Due to erratic rainfall patterns, the country always suffer adverse effects from food insecurity, hence the only way to alleviate this situation is by engaging the farmers in irrigation farming. The development of irrigation schemes will increase production cycle of not less than three times a year. This will result in continuous availability of food and cash to the villagers and improve their livelihoods.
It is due to the above reason that Mai Aisha Trust supports community-based initiatives aimed at increasing agricultural productivity and the improvement of socio-economic status to eradicate extreme poverty and hunger as per the United Nations Millennium Development Goals.
In 2007, Mai Aisha Trust embarked on promoting sustainable agriculture by providing financial support to small scale irrigation farming to the rural communities. From 2007 to 2012, four small scale irrigation schemes were constructed and are fully operational. These are Mandimwi, Mpenga, Dziwe and Mtemaumo. Of the four sites, three are gravity-fed while one uses a motorized pump.

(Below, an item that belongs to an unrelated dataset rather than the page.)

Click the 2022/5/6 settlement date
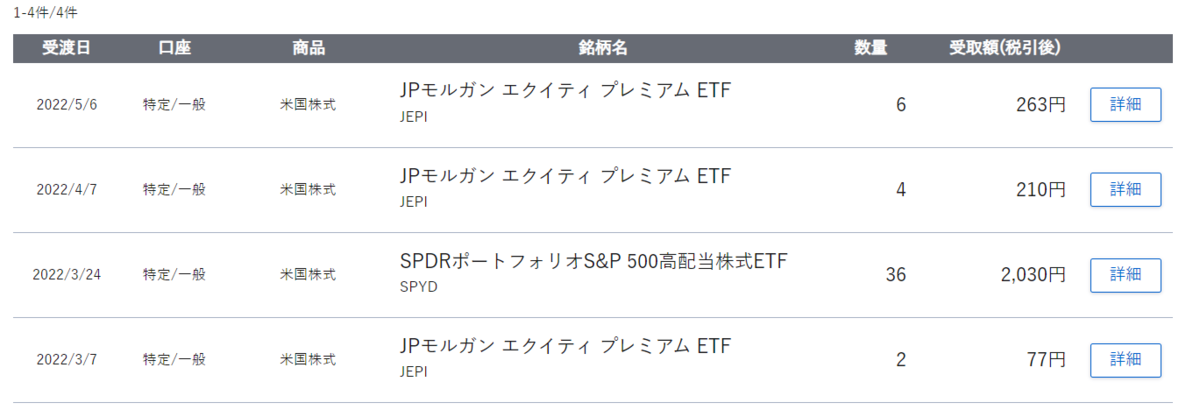Screen dimensions: 1200x417 coord(66,104)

In July 2010 Mai Aisha Trust responded to the need of a community in Dziwe, Traditional Authority Kunthembwe in Blantyre west, for an initiative to embark on irrigation farming with the aim of eradicating extreme poverty by increasing food crop productivity through small scale irrigation farming, using the available water source, a perennial river, that passes through their village. Unlike other irrigation sites, Dziwe was a possibility of exploration by the community themselves, in collaboration with Mai Aisha Trust. It was after this exploration that the Irrigation services Division (ISD) was consulted for technical expertise and development of the scheme.
Another distinctive feature about Dziwe is that it operates on a motorized pump, as opposed to other sites that are gravity-fed. Dziwe is generally a hunger stricken area due to effects of climate change, generally malpractices of wantonly cutting down of trees to burn charcoal for economic survival.
The establishment of the irrigation scheme is a measure to reduce the effect of hunger by increasing crop productivity where farmers grow crops a minimum of two time a year.
Irrigation farming is the only way out for the local communities to address food shortage.
The work commenced in October 2010 financial support from Mai Aisha Trust. The project has been in operation since 2011.
The scheme enables most households to have adequate food as well as surplus to sell so as to improve their wellbeing.
More than ten households benefitted from the scheme with farmers growing crops such as maize and tomatoes.